▶ **Tarefas**:
**1)** Liste todas as características do circo pobrezinho descritas no texto sobre circos e palhaços.
**2)** Edite o texto sobre circos e palhaços desde "Claro, que cada" até "de nosso coração...", incluindo este último, trocando "leões" por "ursos".
**3)** Continue o texto sobre circos e palhaços a partir do ponto em que ele termina.

▶ **Trecho da página**:
══════
CIRCOS E PALHAÇOS
Isso mesmo! Quem não tem saudades do circo? Quem não guarda,
lá dentro, no mais profundo da alma, uma saudade-menina da primeira
alegria sentida no circo? Quem não se lembra do primeiro velho palhaço
de roupas coloridas, frouxonas, cheias de longos babados, espicha-encolhe,
querendo cair a toda hora? Quem não se recorda do palhaço
mais novo fazendo negaças, pisca-piscando, equilibrando como um
joão-bobo, piruetando em volta de si mesmo, triste e alegre ao mesmo
tempo? Quem não conserva na mente a visão das moças
bonitas, dos meninos e rapagões bem alimentados, do forte e grisalho
dono do circo, domador vestido de preto lamê, de todos a sustentarem
com força o equilíbrio do mundo? Quem não se lembra?
Claro, que cada um terá um universo de lembranças de um novo
ou de um velho circo, dependendo de onde nasceu e de onde viveu os primeiros
anos de vida, em cidade pequena ou cidade grande. Em nossas lembranças
haverá sempre um circo. Circo pobrezinho de chão de poeira,
de lona furada e sem cores, de leões já velhos sem dentes,
de bicicletinhas velhas, ou então de uma visão de brilho,
de rico luxo, de madrepérolas, com mágicos importantes a
criar mil fantasias de coelhos e bandeiras, com moças vendendo saúde,
meninos louros voando em trapézios, tudo mais parecendo um sonho
acordado. Claro que cada um de nós guardará uma forma lírica
de lindas lembranças, uma saudade gostosa do primeiro encontro com
o circo, jamais desfeita de nossa memória e de nosso coração...
══════
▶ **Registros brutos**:
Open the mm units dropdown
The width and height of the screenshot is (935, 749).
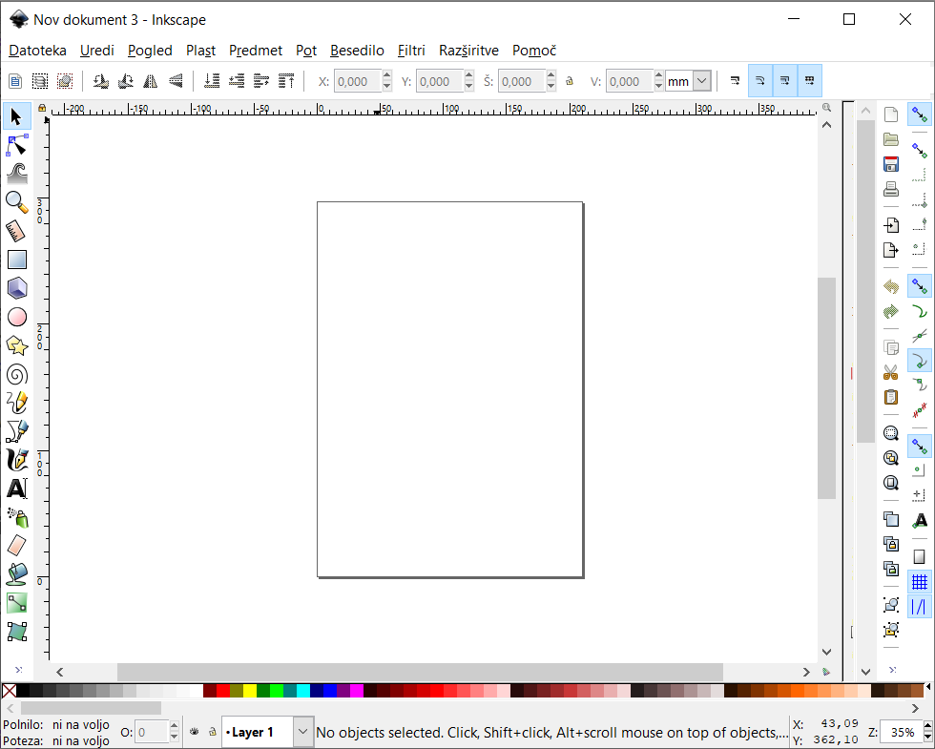point(702,82)
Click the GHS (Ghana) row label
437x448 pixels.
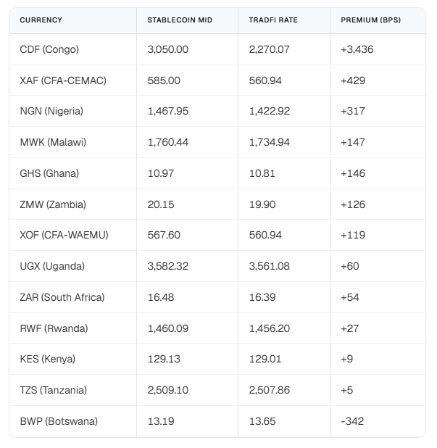(x=49, y=173)
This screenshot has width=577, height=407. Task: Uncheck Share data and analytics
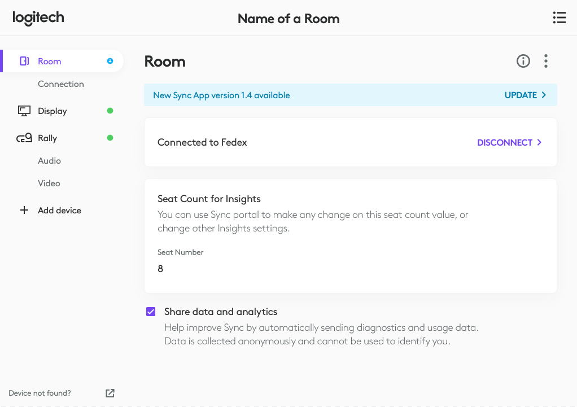(x=151, y=311)
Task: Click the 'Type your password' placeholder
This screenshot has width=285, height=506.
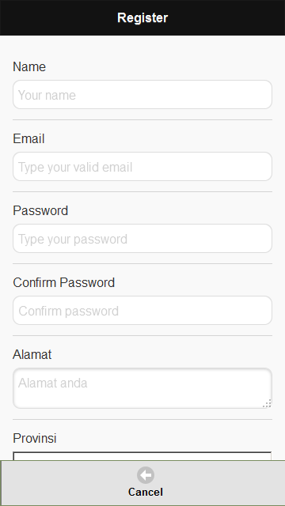Action: point(73,239)
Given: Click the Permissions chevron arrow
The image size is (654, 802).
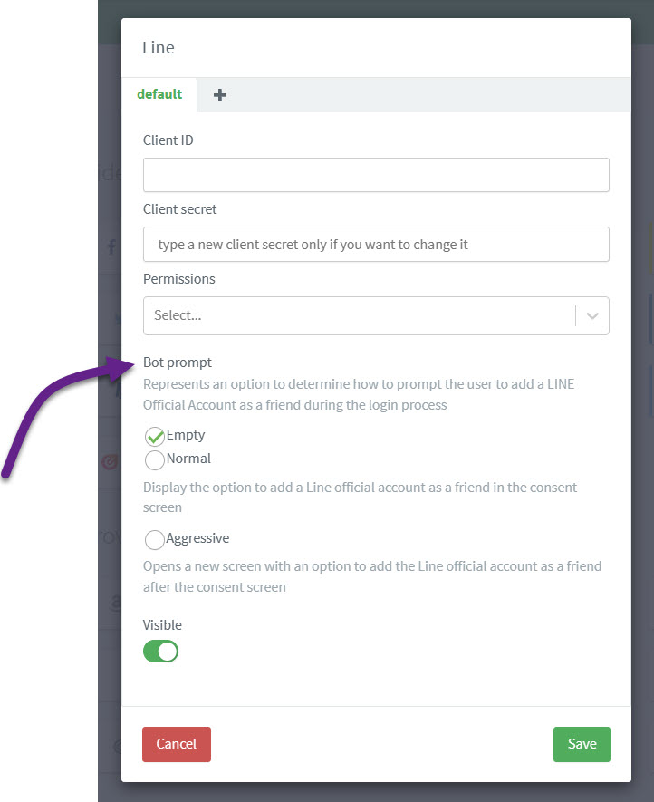Looking at the screenshot, I should [592, 315].
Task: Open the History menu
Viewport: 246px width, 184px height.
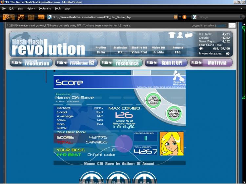Action: coord(31,8)
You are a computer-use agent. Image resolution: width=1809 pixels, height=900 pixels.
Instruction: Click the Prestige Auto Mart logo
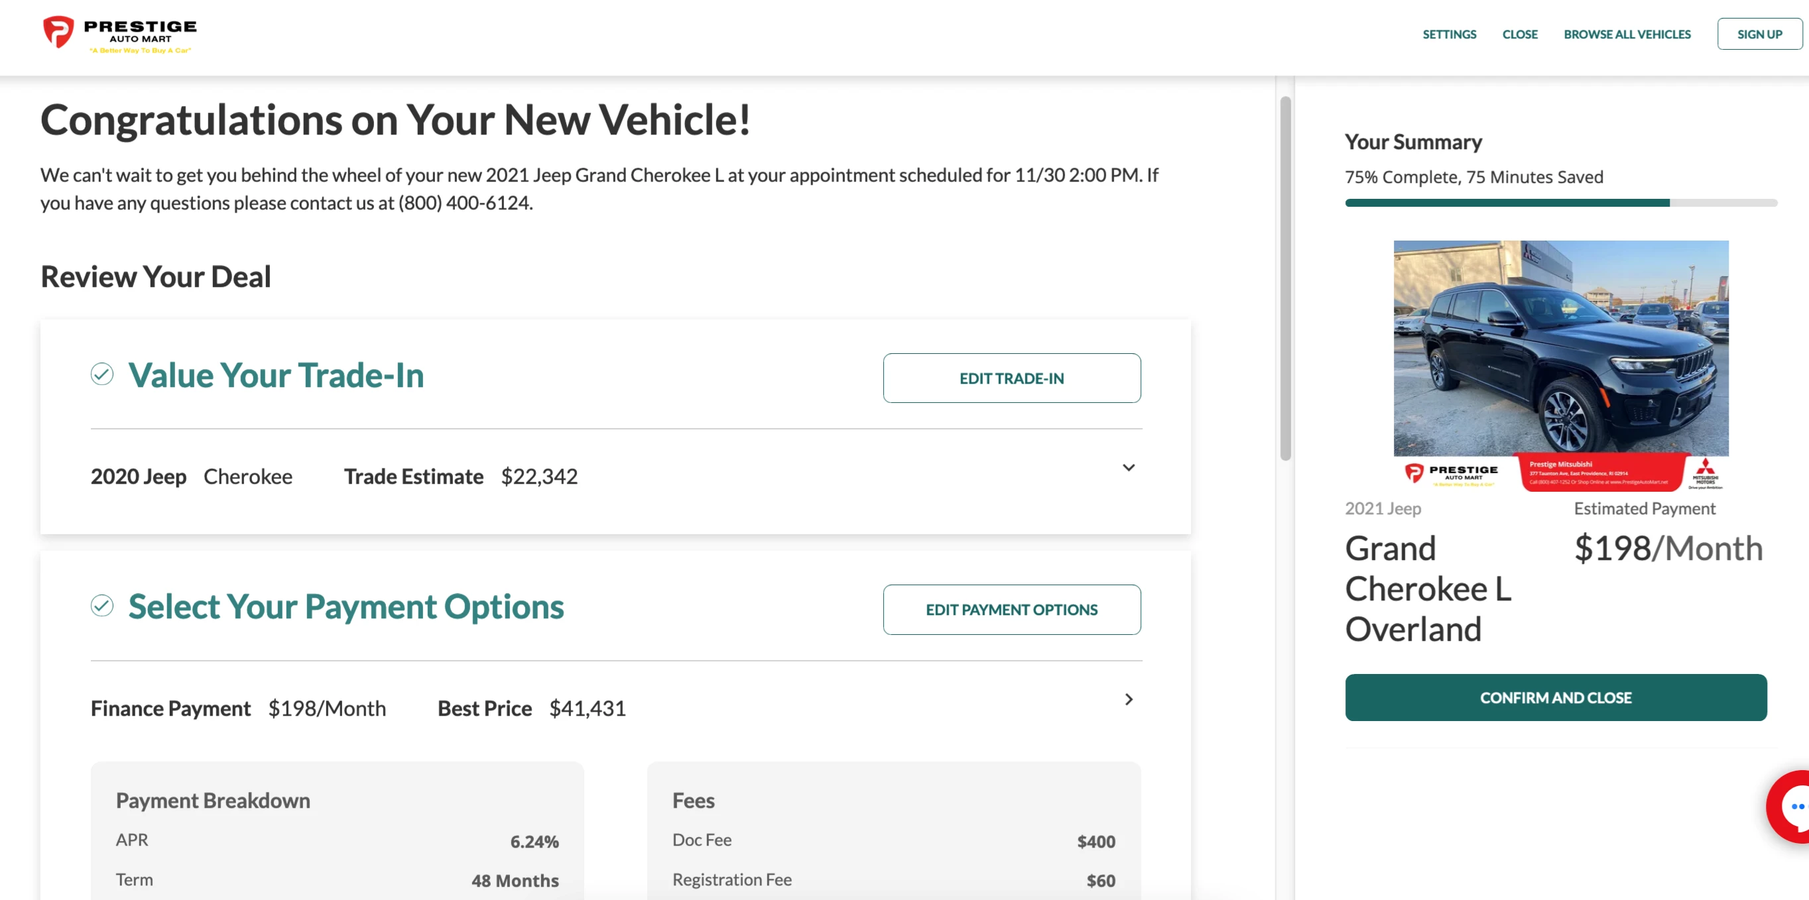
══════
▶ **Respostas**:
**1)** chão de poeira; lona furada e sem cores; leões já velhos sem dentes; bicicletinhas velhas

**2)**
Claro, que cada um terá um universo de lembranças de um novo
ou de um velho circo, dependendo de onde nasceu e de onde viveu os primeiros
anos de vida, em cidade pequena ou cidade grande. Em nossas lembranças
haverá sempre um circo. Circo pobrezinho de chão de poeira,
de lona furada e sem cores, de ursos já velhos sem dentes,
de bicicletinhas velhas, ou então de uma visão de brilho,
de rico luxo, de madrepérolas, com mágicos importantes a
criar mil fantasias de coelhos e bandeiras, com moças vendendo saúde,
meninos louros voando em trapézios, tudo mais parecendo um sonho
acordado. Claro que cada um de nós guardará uma forma lírica
de lindas lembranças, uma saudade gostosa do primeiro encontro com
o circo, jamais desfeita de nossa memória e de nosso coração...

**3)**
Nada há mais delicioso do que o primeiro espetáculo de circo.
Não fui, mesmo tendo nascido em São João do Paraíso,
uma cidade pequena, um menino que entrasse de graça nos circos.
Primeiro porque não tinha jeito de correr atrás do palhaço,
gritando a propaganda para ganhar a entrada. Segundo, porque não
tinha coragem de entrar por baixo do pano, escondido, como faziam os colegas
de escolas e da rua. Meu pai tinha sempre que pagar meus ingressos, quando
eu não conseguia ganhar dinheiro vendendo coisas na feira, nas manhãs
de Sábado. No circo, com ingresso pago, eu entrava sempre de roupa
limpa bem engomada por mamãe, sapatos brilhando, cabelos lisinhos
de glostora ou de brilhantina, levando a melhor cadeira de nossa sala-de-visita.
Menino que entrasse sujo, descalço, quase sempre tinha que ajudar
o palhaço, ou mesmo servir de amarra-cachorro nos momentos de intervalos.
E como fazer isso, à vista das namoradas?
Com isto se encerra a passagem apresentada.